Extracted text >>
******************************

In a widely expected outcome, the Court of Appeal yesterday refused leave to appeal against the orders of the Victorian Civil and Administrative Tribunal in Hoskin v Greater Bendigo City Council, commonly known as Bendigo Mosque case.

In the end, the applicants sought leave to appeal on only two relatively narrow issues concerning the proper approach to the assessment of ‘significant social effects’ under s 60(1)(f) of the Planning and Environment Act (‘the Act’).  Given this, the Court could have given a relatively narrow judgment.  Instead, it gave a wide-ranging decision which offers participants in the planning system plenty to think about.

Key issues

The principal issues addressed by the Court were:

·         The relevance of human rights in planning decision-making; and

·         The proper approach to the assessment of ‘significant social effects’.

Overall, the judgment provides a firm legal basis for responsible authorities and the Tribunal to reject objections where the primary motivation for the objection appears to founded in religious intolerance.

Freedom of conscience and planning decision-making

The Court held that the right to freedom of conscience enshrined in the Charter had two important ramifications for the decision-making process in this case.

******************************

Dataset content >>

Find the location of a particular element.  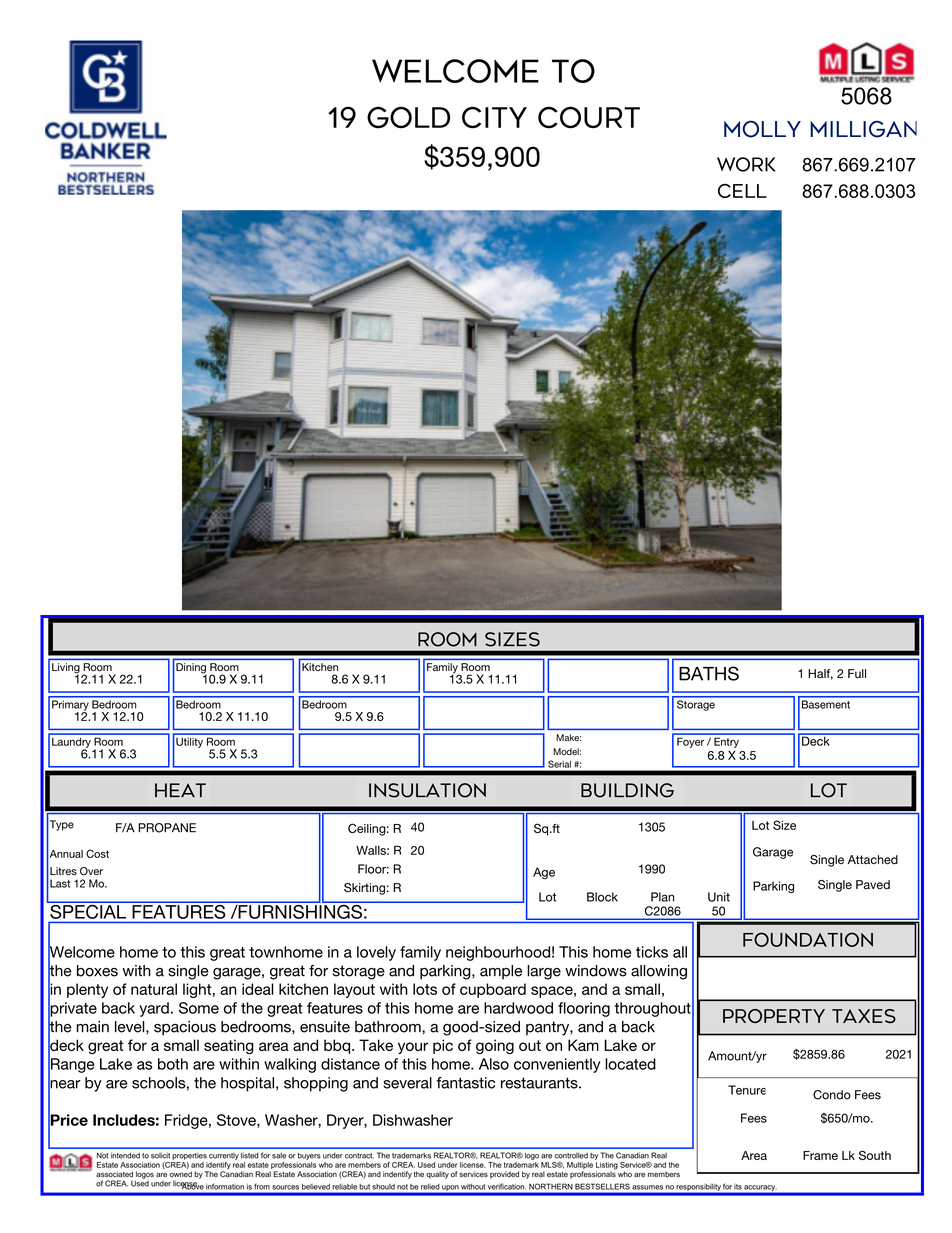

WORK is located at coordinates (746, 164).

******************************

Exercise details >> Retype the passage from the text on the Bendigo Mosque appeal, beginning at the words "The principal issues" and stopping after the words "in religious intolerance.".

Solution for this exercise >>
The principal issues addressed by the Court were:

·         The relevance of human rights in planning decision-making; and

·         The proper approach to the assessment of ‘significant social effects’.

Overall, the judgment provides a firm legal basis for responsible authorities and the Tribunal to reject objections where the primary motivation for the objection appears to founded in religious intolerance.